Depois de décadas sendo referência mundial em imunização, o Brasil enfrenta um desafio que preocupa profissionais da saúde: a queda nas taxas de vacinação infantil e adulta. O avanço da desinformação, o abandono do acompanhamento vacinal e a falsa sensação de segurança diante de doenças consideradas “controladas” têm colocado em risco uma das maiores conquistas da saúde pública brasileira.
Especialistas alertam que manter a vacinação em dia não é apenas uma escolha individual — é uma responsabilidade coletiva capaz de salvar vidas e evitar o retorno de doenças graves que marcaram gerações.
Doenças como sarampo, poliomielite, meningite, coqueluche e tétano, que já causaram milhares de mortes no país, voltaram a acender sinais de alerta em diferentes regiões do mundo justamente por causa da baixa cobertura vacinal. Para médicos e instituições de saúde, o cenário exige informação séria, conscientização e combate direto às fake news relacionadas às vacinas.
A imunização é considerada uma das ferramentas mais eficazes da medicina moderna. Dados da Organização Mundial da Saúde (OMS) apontam que as vacinas salvam milhões de vidas todos os anos e ajudam a reduzir drasticamente internações, sequelas permanentes e mortes causadas por doenças infecciosas.
Além da proteção individual, a vacinação cria uma barreira coletiva de proteção, conhecida como imunidade de grupo. Isso significa que quanto maior o número de pessoas vacinadas, menor é a circulação de vírus e bactérias, protegendo inclusive pessoas que não podem receber determinadas vacinas por motivos de saúde.
Médicos reforçam que o acompanhamento da carteira vacinal deve começar nos primeiros meses de vida e continuar durante toda a fase adulta. Crianças possuem um calendário específico de imunização oferecido gratuitamente pelo Sistema Único de Saúde (SUS), incluindo vacinas contra tuberculose, hepatite, poliomielite, meningites, sarampo, covid-19, febre amarela e diversas outras doenças.

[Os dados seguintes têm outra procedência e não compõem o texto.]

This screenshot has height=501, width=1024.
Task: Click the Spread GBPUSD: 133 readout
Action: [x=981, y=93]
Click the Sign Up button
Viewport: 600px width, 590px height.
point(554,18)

Na vida adulta, a vacinação também continua sendo fundamental. Imunizantes contra gripe, hepatite B, tétano, difteria e febre amarela seguem recomendados, especialmente para idosos, profissionais da saúde, gestantes e pessoas com doenças crônicas.
Outro ponto levantado por especialistas é que muitas pessoas abandonam o cuidado preventivo após a infância, procurando atendimento médico apenas quando a doença já está instalada. A vacinação, no entanto, atua justamente na prevenção, reduzindo impactos individuais e também os custos para o sistema público de saúde.
Profissionais da área reforçam ainda que todas as vacinas distribuídas pelo Programa Nacional de Imunizações passam por rigorosos testes de segurança antes de serem disponibilizadas à população. O Brasil possui um dos maiores programas públicos de vacinação do mundo e oferece gratuitamente imunizantes modernos em todos os municípios do país.
Mais do que uma campanha de saúde, a vacinação representa proteção, responsabilidade social e compromisso com a vida. Em um período marcado pelo crescimento da desinformação, especialistas reforçam que confiar na ciência e manter a carteira vacinal atualizada continua sendo uma das formas mais eficazes de proteger crianças, adultos e toda a comunidade.